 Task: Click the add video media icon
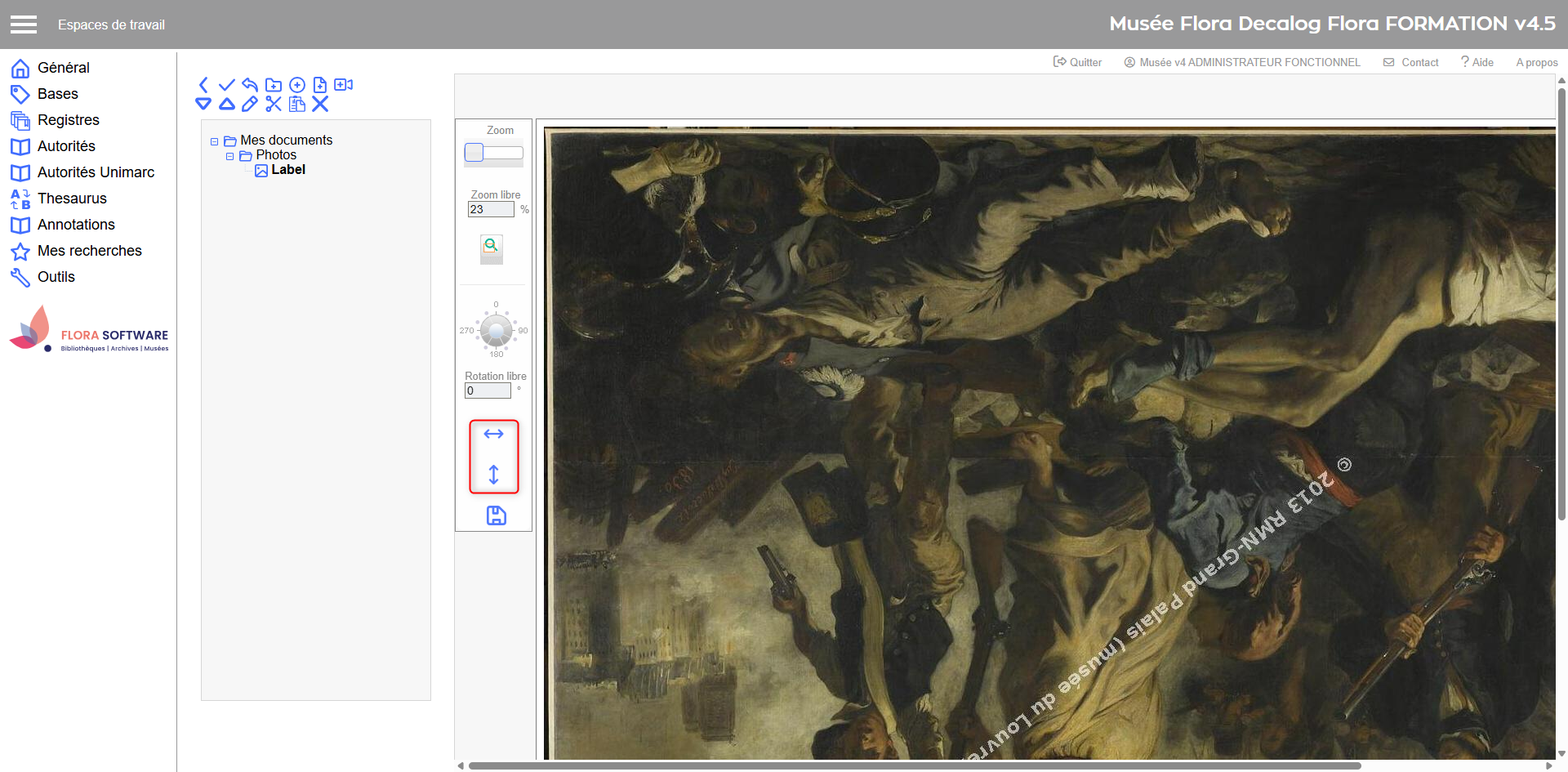point(344,85)
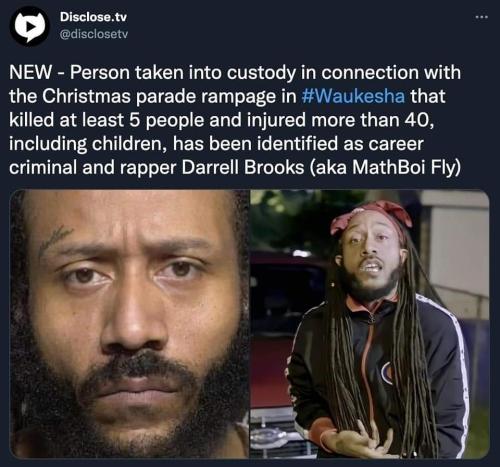The height and width of the screenshot is (467, 500).
Task: Enlarge the image of the man in the tracksuit
Action: pos(370,324)
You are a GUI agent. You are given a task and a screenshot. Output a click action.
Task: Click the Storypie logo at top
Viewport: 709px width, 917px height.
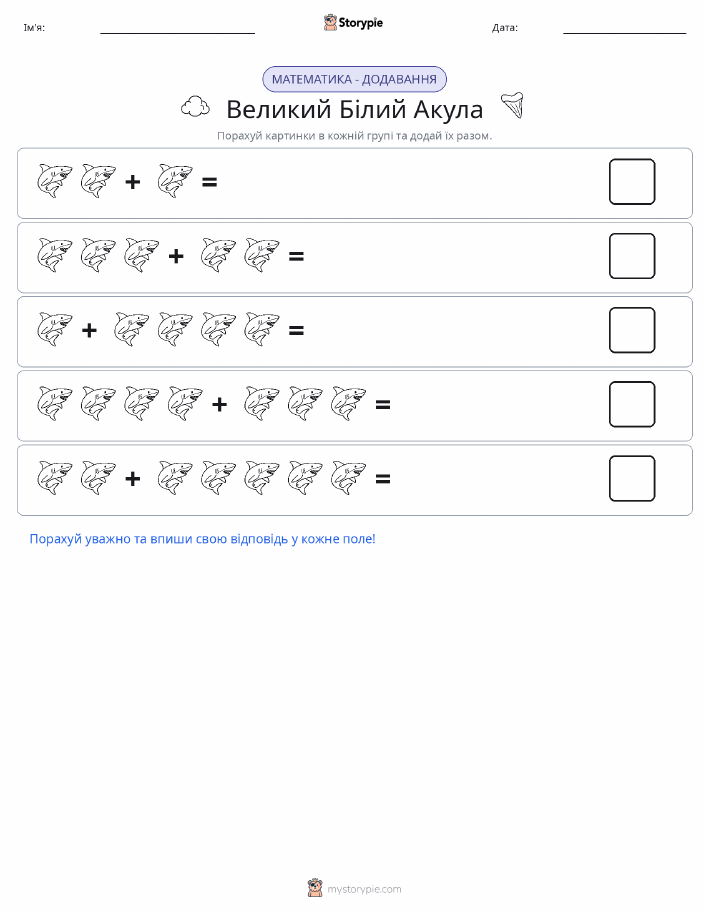353,23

__EXERCISE OBJECTIVE__:
Would you transcribe the whole listing above exactly? The pictures should not be included.

__WRITTEN SOLUTION__:
 Task: Click the add video media icon
point(344,85)
The height and width of the screenshot is (467, 500).
Task: Enlarge the image of the man in the tracksuit
Action: pos(370,324)
You are a GUI agent. You are given a task and a screenshot. Output a click action.
Task: Click the Storypie logo at top
Viewport: 709px width, 917px height.
353,23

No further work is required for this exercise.